Les banques régionales américaines ont vu leur valeur boursière chuter après la révélation de prêts importants à des fonds d’investissement spécialisés dans la dette en difficulté, mettant en lumière des risques cachés et une opacité croissante dans le secteur financier.
La divulgation de plusieurs centaines de millions de dollars de facilités de crédit renouvelables accordées à des fonds liés à Cantor Fitzgerald a provoqué une panique boursière le 16 octobre 2025, avec des chutes de 8 à 15 % pour certaines actions bancaires, et jusqu’à 6,31 % pour l’indice KBW des banques régionales. Les investisseurs s’inquiètent particulièrement de la structure même de ces financements, qui amplifie l’incertitude d’une manière que les analyses de crédit traditionnelles ne permettent pas de saisir.
Contrairement aux prêts commerciaux classiques, ces facilités de crédit renouvelables permettent à des fonds d’acquérir des actifs en difficulté à bas prix, en utilisant une ligne de crédit bancaire pour financer ces acquisitions. Si les banques perçoivent des frais et des intérêts, les fonds bénéficient d’un effet de levier important. Cette structure présente trois problèmes majeurs : les garanties sont déjà des actifs à risque, la facilité renouvelable permet aux fonds de puiser des liquidités en continu jusqu’à son épuisement, créant des crises soudaines, et enfin, un couplage opérationnel crée des asymétries d’information.

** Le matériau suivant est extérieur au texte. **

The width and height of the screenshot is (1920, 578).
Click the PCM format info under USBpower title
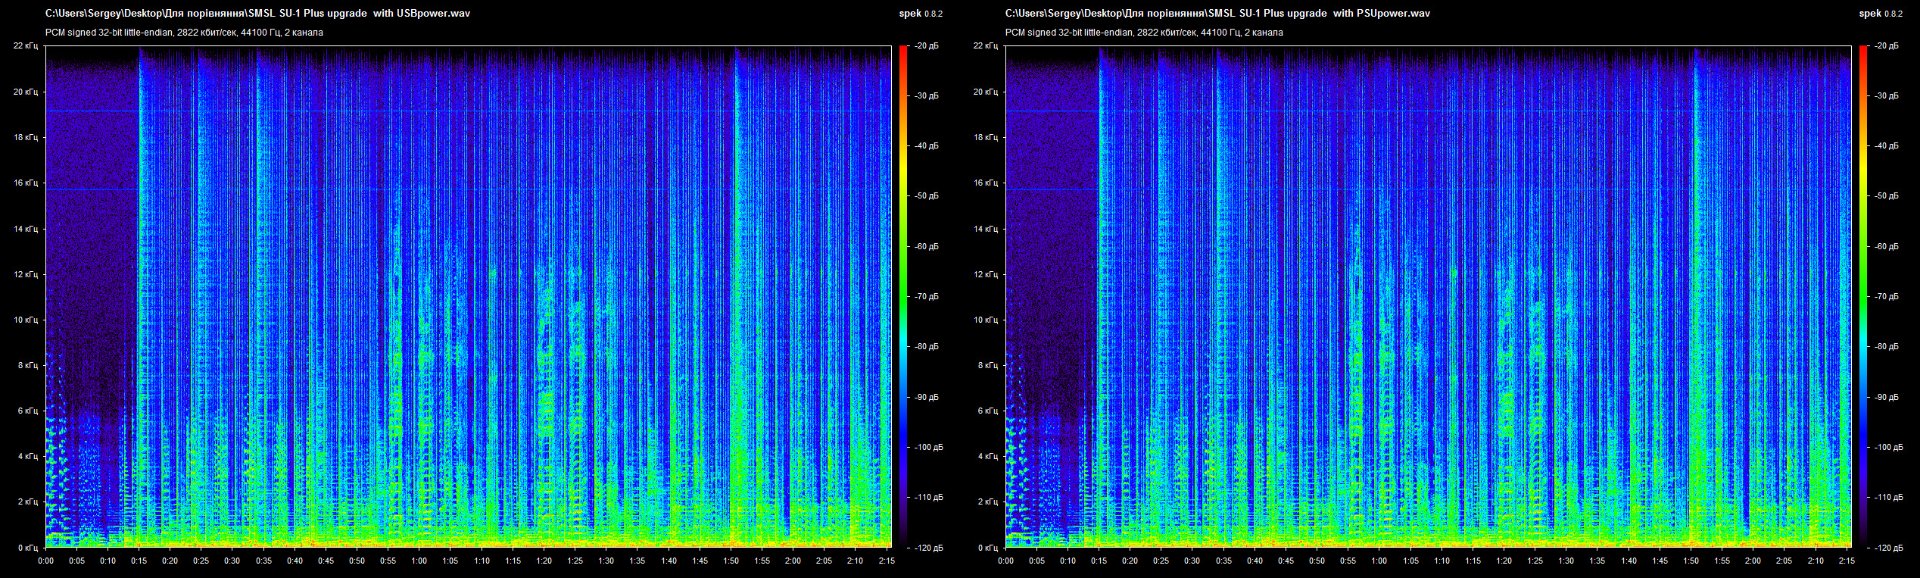[184, 33]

Les fonds sont incités à retarder la reconnaissance des pertes de valeur, tandis que les banques continuent de percevoir des frais tant que les facilités restent actives. Cette situation crée un conflit d’intérêts qui peut transformer des pertes isolées en chocs systémiques.
Les chiffres révèlent une exposition combinée allant de 200 millions à plus de 500 millions de dollars pour ces facilités liées à des emprunteurs en difficulté. Pour les banques dont l’actif total se situe entre 10 et 30 milliards de dollars, une exposition de 100 millions de dollars représente entre 30 et 100 points de base de fonds propres tangibles. Cette exposition, même modeste, déclenche désormais des réévaluations disproportionnées, les investisseurs restant hypersensibles aux risques liés à la qualité des actifs bancaires après la crise de la Silicon Valley Bank.

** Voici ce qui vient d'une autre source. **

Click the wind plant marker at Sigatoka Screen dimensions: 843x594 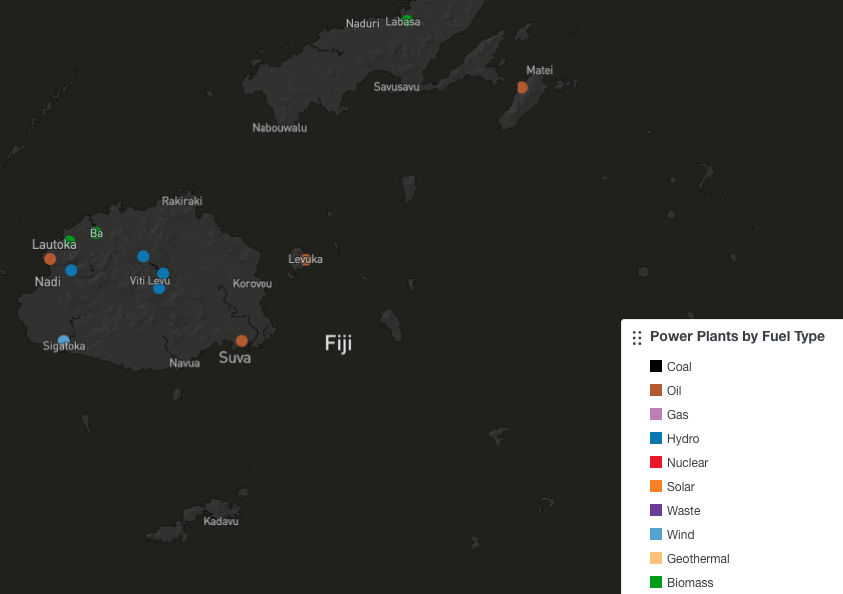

La disponibilité continue de financement expose les banques à la détérioration des garanties en temps réel, sans les échéances naturelles des prêts à terme. Lorsque la valeur des actifs détenus par les fonds diminue, la banque a déjà financé la position, exacerbant le problème. L’évaluation des garanties devient alors une négociation permanente plutôt qu’une évaluation initiale fiable, en particulier pour des dettes en difficulté où la valeur de restructuration est subjective et difficile à estimer.
L’opacité de ces opérations rend leur quantification difficile pour les analystes externes, en raison du manque de rapports publics sur les valeurs liquidatives des fonds, des capacités de tirage à court terme qui modifient l’exposition entre les rapports trimestriels, de la complexité des prix de transfert lorsque la même institution fournit des services de prêt et de conseil, et de l’absence de prix de marché de référence pour l’évaluation des garanties.
Les investisseurs devraient réévaluer les primes de risque sur les actions des banques régionales, réduire la taille de leurs positions ou élargir leurs ordres stop-loss sur les régions ayant une exposition connue à ces facilités, et surveiller attentivement les dépôts 8-K et les notes de bas de page 10-Q pour détecter des signaux d’alerte tels que l’utilisation des termes « revolver adossé à des actifs » ou « facilité de fonds ». Ils pourraient également envisager de se couvrir avec des options de vente ou de privilégier les banques à grande capitalisation, plus transparentes.
Certains estiment qu’il s’agit d’une fraude isolée et non d’un défaut du produit. Cependant, même en cas de fausse déclaration, la structure de financement a créé un canal d’exposition important pour les banques et une potentielle contagion du marché. La conception du produit détermine si les problèmes restent circonscrits ou se propagent.
À terme, une surveillance accrue, des clarifications réglementaires et un marché pénalisant l’opacité sont à prévoir. Les banques devront choisir entre resserrer leurs critères d’octroi de crédit, améliorer la transparence et accepter une valorisation plus prudente de leurs actifs.